M. Rivers m’apprend que les pêchers chinois à fleurs doubles ressemblent aux amandiers par leur mode de croissance et leurs fleurs ; leur fruit est très-allongé et aplati, sa chair à la fois douce et amère, n’est pas immangeable, mais paraît être de meilleure qualité en Chine. Un pas de plus nous amène aux pêches inférieures que nous obtenons parfois de graine. Ainsi M. Rivers ayant semé des noyaux de pêches importés des États-Unis, obtint ainsi quelques plantes qui produisirent des pêches très-semblables à des amandes, par leur petitesse, leur dureté et la nature de leur pulpe, qui ne s’attendrissait que fort tard en automne. Van Mons[3] a aussi vu un arbre provenant d’un noyau de pêche, qui ressemblait exactement à une plante sauvage et donna des fruits analogues à l’amande.

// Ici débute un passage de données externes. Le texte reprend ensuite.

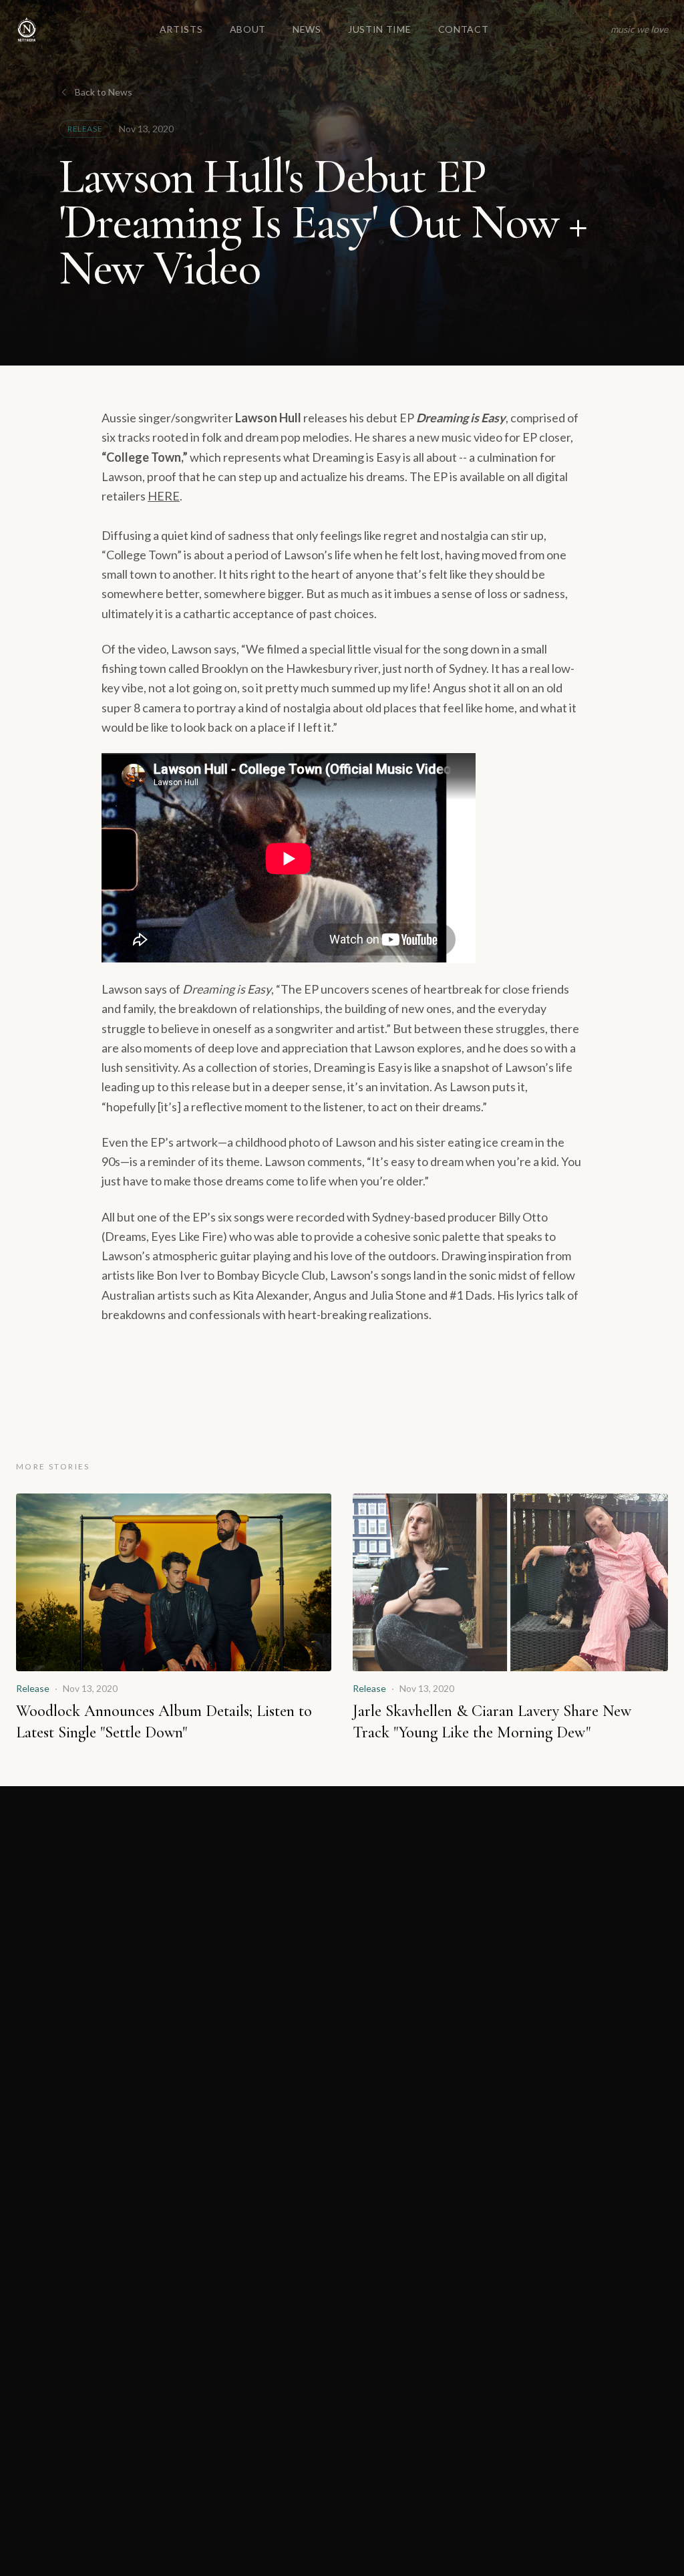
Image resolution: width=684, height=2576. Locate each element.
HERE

Depuis les pêches inférieures, telles que celles que nous venons de décrire, on peut trouver toutes les transitions, passant par les pêches à noyau adhérent à la pulpe, jusqu’à nos variétés les plus succulentes et les plus savoureuses. Je crois donc que, vu ces gradations, la brusquerie de certaines variations, et l’absence de toute forme sauvage, il est fort probable que la pêche provienne de l’amande, améliorée et modifiée d’une manière étonnante.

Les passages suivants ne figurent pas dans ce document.